Another negative effect on the economy around then is that, beginning in
2008, demographic shifts from immigration policy is predicted by political
analysts to make it extremely difficult, if not practically impossible,  for
any Republican to win a Presidential election.  Democrats will also begin to
retake and ultimately dominate Congress, especially the lower house where
all tax and spending bills originate.  At that point, redistributive
economic policies will likely come back in fashion.  Somewhere in all this,
I expect foreigners (internationals? are we allowed to say "foreigners"
anymore?) will probably sell off their US investments and look for greener
pastures elsewhere, perhaps the Far East.

I think lots of readers will pooh-pooh this forecast and say one can't
predict the future this far out.  Maybe they should print this email and put
it in a safe but memorable place for the next 20 years.  Then they can email
me again and say, "I told you so"--or not.

[snip]

>
>
> This is a straw man.  I was arguing that the size of the bubble is being
> over-stated, and the importance of standard unforeseeable random shocks
> understated.
> --
>                         Prof. Bryan Caplan

Yes, but some of us disagree.  I, for one, think  the reverse is true--the
impact of random psychological shocks is overstated,  the secular trend was
correcting by to normalcy a market that was unrealistically overvalued, and
that trend would have continued without the random shock from which the
market soon and fully recovered in any event--before proceeding lower again.

TASKS FOR THIS EXERCISE -
a: Transcribe the passage in the forecast email starting at "Another negative effect" and ending at "the Far East.".
b: In the forecast email, why will it become extremely difficult for any Republican to win a Presidential election?

DATA SUPPLIED -
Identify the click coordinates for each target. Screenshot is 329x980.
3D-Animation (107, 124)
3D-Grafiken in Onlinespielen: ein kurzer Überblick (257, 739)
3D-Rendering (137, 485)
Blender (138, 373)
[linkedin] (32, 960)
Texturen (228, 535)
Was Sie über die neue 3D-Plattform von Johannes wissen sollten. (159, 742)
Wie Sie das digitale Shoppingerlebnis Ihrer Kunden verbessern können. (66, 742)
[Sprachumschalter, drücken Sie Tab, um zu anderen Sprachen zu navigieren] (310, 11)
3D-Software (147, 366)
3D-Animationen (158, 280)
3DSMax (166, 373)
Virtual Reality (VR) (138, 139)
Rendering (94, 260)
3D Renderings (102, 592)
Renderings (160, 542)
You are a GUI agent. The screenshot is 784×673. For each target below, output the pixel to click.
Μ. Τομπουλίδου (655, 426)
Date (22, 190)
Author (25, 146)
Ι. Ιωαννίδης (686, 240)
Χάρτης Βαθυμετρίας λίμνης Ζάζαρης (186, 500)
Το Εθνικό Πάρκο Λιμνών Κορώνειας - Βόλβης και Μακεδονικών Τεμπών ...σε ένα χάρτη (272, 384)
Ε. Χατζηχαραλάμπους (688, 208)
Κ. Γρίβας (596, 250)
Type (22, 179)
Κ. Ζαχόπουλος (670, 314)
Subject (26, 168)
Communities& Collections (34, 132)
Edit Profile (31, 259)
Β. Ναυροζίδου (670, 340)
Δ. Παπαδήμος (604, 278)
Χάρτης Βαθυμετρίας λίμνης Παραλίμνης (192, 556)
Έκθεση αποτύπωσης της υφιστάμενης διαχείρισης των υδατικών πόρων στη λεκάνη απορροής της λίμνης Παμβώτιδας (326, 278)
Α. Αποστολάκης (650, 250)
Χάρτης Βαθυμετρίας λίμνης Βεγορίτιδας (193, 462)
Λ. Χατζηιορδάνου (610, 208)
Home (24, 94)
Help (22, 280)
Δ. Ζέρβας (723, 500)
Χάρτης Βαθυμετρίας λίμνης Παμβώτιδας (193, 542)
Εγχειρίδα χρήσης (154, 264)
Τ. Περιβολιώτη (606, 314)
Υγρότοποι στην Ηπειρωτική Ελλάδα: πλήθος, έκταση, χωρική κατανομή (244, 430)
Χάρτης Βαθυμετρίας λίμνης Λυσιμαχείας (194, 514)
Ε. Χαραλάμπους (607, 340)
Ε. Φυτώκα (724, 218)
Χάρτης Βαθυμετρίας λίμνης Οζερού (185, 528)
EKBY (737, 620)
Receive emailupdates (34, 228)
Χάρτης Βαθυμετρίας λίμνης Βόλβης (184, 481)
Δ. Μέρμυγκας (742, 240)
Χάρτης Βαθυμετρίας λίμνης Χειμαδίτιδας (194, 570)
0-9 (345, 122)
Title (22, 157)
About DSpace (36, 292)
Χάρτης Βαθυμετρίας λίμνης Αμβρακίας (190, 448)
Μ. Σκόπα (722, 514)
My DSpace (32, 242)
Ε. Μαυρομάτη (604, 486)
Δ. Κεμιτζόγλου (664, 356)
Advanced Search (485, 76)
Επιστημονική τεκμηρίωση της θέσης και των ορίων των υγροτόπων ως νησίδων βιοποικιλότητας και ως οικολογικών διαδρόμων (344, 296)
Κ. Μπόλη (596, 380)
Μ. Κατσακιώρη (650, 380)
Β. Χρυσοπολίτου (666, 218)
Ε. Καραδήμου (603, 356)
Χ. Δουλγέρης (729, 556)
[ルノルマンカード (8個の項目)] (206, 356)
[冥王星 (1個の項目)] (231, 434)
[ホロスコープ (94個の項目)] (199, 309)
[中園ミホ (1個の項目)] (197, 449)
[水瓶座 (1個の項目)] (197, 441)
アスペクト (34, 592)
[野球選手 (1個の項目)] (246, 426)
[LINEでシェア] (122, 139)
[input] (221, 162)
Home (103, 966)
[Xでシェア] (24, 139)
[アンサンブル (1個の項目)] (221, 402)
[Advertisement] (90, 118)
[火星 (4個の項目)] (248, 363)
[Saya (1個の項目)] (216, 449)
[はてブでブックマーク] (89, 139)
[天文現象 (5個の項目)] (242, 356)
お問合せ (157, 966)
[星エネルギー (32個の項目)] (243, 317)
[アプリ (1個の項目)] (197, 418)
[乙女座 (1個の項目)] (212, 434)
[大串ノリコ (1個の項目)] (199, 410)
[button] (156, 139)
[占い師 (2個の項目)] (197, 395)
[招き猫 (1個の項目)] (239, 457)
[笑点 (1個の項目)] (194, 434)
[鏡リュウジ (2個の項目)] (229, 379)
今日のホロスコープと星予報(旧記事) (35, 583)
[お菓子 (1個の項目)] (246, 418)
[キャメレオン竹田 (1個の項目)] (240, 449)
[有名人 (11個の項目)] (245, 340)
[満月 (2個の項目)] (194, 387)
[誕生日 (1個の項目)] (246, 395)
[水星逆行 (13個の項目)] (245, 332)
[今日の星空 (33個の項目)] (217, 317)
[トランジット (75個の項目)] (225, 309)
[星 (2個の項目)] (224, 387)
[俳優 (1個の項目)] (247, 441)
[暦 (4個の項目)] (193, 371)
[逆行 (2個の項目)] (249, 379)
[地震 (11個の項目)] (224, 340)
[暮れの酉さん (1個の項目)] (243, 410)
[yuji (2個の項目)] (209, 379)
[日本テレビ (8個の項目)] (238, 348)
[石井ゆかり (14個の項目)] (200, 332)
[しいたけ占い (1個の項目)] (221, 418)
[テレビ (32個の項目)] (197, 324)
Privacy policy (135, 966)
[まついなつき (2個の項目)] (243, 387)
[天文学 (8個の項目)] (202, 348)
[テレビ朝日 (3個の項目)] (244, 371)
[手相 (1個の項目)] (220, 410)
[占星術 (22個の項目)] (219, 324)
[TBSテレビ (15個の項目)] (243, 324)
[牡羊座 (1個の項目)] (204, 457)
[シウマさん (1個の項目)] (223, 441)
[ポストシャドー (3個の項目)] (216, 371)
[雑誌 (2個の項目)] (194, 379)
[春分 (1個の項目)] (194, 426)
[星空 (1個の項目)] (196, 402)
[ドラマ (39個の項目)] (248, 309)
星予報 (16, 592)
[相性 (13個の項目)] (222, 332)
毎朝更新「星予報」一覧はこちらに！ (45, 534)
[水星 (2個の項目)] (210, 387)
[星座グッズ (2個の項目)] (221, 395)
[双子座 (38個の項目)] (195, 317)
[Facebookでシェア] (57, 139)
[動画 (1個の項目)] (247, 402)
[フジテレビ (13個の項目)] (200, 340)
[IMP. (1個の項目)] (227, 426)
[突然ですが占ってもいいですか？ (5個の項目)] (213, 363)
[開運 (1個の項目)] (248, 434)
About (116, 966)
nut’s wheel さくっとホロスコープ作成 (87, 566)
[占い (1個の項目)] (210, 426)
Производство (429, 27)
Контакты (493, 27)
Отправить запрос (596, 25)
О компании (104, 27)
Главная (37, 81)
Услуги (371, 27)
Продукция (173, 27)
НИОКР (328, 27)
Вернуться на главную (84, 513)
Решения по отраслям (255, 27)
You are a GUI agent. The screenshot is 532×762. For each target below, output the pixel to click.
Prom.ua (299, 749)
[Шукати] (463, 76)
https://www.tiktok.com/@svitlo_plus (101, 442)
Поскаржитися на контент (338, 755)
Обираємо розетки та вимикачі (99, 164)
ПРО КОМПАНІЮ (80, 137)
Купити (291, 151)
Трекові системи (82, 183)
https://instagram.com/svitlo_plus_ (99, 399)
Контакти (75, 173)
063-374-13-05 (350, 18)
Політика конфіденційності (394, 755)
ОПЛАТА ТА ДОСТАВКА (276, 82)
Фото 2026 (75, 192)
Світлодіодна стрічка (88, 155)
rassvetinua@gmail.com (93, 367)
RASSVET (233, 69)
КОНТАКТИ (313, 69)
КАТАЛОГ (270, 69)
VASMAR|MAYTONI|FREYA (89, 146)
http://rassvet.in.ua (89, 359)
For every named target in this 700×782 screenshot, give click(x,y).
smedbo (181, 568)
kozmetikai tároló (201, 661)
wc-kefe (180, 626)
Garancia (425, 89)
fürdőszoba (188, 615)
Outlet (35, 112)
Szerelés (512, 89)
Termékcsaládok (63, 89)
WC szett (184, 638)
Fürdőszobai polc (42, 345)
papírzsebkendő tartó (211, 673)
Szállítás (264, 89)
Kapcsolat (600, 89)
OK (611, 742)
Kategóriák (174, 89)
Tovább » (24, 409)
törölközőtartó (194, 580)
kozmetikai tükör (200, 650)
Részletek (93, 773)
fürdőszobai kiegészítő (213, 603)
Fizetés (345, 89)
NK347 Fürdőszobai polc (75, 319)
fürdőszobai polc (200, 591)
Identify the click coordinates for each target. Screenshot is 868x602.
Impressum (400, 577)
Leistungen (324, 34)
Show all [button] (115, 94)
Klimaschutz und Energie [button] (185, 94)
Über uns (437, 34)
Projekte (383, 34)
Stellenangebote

RESULTS IN ORDER -
a:
Another negative effect on the economy around then is that, beginning in
2008, demographic shifts from immigration policy is predicted by political
analysts to make it extremely difficult, if not practically impossible,  for
any Republican to win a Presidential election.  Democrats will also begin to
retake and ultimately dominate Congress, especially the lower house where
all tax and spending bills originate.  At that point, redistributive
economic policies will likely come back in fashion.  Somewhere in all this,
I expect foreigners (internationals? are we allowed to say "foreigners"
anymore?) will probably sell off their US investments and look for greener
pastures elsewhere, perhaps the Far East.

b: Political analysts predict that demographic shifts from immigration policy, beginning in 2008, will make it extremely difficult, if not practically impossible, for any Republican to win a Presidential election.